Peter Scazzero, a pastor in New York, asks 10 questions of preachers in an article at Preaching Today, and they just may apply to other vocations and professions as well with some slight nuance. See if any of these speak to you, your life. I’ve included a sentence from the article along with the question:
- Am I grounded in my own contemplation of God? Quoting Benard of Clairvaux under this question, “You don’t have the walk with God that sustained the weight of responsibility that you’re carrying and I fear for your soul.”
- Am I centered in Christ? When we’re not centered in Christ, we end up preaching out of a reflected self—finding who we are from other people rather than who we are in God.
- Am I allowing the text to intersect with my family of origin? Our family system defines us far more than we think it does.
- Am I preaching out of my vulnerability and weakness? The truth is that we’re as weak and broken and vulnerable as anyone in our congregations.
- Am I allowing the text to transform me?
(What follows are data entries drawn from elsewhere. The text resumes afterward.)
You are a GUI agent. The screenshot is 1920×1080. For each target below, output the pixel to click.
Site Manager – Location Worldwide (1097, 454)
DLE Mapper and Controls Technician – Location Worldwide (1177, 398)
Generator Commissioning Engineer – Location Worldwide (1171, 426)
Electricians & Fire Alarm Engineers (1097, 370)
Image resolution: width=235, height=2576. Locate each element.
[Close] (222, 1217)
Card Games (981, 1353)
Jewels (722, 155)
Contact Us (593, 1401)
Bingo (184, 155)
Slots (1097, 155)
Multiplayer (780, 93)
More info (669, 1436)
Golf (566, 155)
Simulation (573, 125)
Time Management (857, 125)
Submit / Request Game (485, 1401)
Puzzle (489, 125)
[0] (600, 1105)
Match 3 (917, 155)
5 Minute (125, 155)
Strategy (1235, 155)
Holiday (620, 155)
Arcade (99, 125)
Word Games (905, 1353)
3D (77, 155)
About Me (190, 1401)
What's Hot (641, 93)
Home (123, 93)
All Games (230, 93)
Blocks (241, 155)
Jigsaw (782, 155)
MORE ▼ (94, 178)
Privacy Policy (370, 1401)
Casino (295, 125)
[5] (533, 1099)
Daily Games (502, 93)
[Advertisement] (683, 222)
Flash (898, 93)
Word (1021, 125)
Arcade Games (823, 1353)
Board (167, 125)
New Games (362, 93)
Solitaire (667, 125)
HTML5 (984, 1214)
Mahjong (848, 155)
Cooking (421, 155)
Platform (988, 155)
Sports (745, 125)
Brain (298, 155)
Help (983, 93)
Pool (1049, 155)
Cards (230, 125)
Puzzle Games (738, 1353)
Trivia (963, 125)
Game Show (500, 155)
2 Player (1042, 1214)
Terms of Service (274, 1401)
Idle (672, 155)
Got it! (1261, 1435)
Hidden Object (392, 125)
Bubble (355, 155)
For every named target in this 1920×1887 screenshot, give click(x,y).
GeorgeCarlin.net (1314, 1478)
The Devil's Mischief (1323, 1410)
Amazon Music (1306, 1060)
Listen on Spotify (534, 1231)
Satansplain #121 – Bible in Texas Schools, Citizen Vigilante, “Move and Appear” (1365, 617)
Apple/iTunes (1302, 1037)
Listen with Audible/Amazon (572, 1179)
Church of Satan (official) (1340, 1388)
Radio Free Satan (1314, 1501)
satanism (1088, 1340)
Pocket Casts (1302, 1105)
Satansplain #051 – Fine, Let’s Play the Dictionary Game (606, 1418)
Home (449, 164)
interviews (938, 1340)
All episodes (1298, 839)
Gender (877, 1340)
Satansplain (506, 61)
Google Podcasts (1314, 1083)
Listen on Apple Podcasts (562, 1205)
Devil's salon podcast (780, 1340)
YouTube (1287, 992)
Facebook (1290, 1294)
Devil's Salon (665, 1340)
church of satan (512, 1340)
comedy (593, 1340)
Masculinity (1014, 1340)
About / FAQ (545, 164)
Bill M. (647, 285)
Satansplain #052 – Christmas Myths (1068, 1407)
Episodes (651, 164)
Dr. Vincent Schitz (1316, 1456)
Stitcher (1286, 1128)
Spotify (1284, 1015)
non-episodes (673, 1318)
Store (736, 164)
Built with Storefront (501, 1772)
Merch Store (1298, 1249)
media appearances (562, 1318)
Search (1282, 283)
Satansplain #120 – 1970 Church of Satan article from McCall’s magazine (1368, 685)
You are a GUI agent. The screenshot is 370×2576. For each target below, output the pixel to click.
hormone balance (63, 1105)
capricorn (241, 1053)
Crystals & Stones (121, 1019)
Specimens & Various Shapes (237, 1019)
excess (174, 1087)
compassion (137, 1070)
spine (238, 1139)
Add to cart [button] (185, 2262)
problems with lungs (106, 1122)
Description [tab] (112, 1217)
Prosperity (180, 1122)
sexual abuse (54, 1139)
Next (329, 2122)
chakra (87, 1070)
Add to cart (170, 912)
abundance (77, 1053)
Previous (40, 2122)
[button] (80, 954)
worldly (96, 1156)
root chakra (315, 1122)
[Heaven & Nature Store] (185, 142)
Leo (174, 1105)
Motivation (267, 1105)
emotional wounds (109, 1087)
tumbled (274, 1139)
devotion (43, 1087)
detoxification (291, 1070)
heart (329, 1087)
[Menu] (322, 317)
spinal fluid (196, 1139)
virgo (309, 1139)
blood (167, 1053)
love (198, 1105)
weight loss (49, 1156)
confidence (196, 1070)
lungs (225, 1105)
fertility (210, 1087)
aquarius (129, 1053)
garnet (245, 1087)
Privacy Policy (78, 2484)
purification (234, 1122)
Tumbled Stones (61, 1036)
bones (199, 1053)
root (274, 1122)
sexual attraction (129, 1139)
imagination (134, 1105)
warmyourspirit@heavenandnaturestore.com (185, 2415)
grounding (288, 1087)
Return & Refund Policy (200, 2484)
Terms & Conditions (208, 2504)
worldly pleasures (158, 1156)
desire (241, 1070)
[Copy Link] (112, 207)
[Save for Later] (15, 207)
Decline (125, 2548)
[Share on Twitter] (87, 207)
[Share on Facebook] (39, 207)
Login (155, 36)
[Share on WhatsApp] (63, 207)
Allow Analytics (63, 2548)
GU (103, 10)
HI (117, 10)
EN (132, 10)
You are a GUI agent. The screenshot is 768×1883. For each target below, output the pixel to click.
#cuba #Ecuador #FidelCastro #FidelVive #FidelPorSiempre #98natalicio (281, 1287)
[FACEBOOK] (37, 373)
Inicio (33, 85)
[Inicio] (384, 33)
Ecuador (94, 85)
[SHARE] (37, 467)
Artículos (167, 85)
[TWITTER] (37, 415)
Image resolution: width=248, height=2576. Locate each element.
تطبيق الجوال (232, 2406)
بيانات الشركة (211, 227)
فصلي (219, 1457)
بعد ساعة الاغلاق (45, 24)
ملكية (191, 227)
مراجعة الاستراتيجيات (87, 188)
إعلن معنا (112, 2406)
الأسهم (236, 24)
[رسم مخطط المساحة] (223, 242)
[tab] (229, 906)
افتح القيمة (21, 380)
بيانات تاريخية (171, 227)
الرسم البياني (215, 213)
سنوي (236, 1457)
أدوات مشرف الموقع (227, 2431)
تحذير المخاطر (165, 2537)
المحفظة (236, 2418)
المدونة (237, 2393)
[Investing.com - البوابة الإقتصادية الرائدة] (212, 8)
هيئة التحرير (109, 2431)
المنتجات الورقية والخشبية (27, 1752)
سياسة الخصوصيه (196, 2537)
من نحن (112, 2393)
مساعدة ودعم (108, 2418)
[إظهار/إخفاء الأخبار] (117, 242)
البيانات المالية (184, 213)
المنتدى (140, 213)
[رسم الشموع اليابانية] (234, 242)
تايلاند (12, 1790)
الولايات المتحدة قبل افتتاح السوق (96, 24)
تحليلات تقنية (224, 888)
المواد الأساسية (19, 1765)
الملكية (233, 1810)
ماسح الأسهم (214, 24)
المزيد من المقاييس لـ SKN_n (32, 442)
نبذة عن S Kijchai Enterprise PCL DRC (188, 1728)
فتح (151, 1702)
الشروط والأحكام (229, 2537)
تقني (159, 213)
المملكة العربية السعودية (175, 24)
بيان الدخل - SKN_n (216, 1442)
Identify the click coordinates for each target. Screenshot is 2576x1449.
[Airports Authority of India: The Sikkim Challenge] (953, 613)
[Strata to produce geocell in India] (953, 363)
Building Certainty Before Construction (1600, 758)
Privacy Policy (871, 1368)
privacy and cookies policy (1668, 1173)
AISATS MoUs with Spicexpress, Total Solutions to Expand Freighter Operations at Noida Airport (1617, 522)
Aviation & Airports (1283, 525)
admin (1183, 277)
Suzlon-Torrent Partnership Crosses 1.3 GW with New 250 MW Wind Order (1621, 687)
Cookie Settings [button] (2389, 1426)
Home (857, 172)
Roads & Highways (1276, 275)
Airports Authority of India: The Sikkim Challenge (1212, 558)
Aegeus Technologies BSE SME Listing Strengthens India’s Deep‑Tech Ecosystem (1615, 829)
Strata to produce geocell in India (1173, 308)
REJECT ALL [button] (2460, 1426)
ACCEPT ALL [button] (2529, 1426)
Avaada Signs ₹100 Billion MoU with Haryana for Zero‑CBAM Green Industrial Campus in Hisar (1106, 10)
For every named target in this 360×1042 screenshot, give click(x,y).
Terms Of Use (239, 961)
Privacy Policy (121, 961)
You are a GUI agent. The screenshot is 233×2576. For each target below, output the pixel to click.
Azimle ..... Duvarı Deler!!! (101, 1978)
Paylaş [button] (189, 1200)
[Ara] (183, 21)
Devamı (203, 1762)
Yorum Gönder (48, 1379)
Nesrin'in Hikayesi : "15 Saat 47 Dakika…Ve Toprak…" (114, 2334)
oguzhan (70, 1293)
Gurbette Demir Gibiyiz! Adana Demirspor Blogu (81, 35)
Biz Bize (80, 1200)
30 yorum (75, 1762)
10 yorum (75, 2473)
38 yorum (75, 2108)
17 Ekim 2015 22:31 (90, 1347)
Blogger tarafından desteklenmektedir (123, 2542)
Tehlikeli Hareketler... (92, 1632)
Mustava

This sounds simple but it isn’t.
- Am I surrendering to Christ’s process of birth, death, resurrection, and ascension? This process can’t be forced or controlled.
- Am I making time to craft clear application? It is not something you do at the last minute.
- Am I thinking through the complexities and nuances of my topic and audience? It takes sensitivity and empathy for how complicated human life is.
- Am I doing exegesis in community? But I always try to have at least one other person that I can talk to…
- Am I connecting the message to our long-term formation? I try to connect people creatively in ways that sheer speaking can’t.
I think all of these are relevant for ministers, even ministers who aren’t preaching regularly. But these questions can be just as anchoring for people who work in other areas. Peter’s post is full, and if these questions interest you, do read the entire article here.
Number 7 should be engraved in every lpastor’sdesk. Or anyone who is responsible for working with people. Be prepared, and be well prepared.
Good point, Dkzody, and one that is easily overlooked the longer we work at something. We may get too good to feel like preparation is necessary.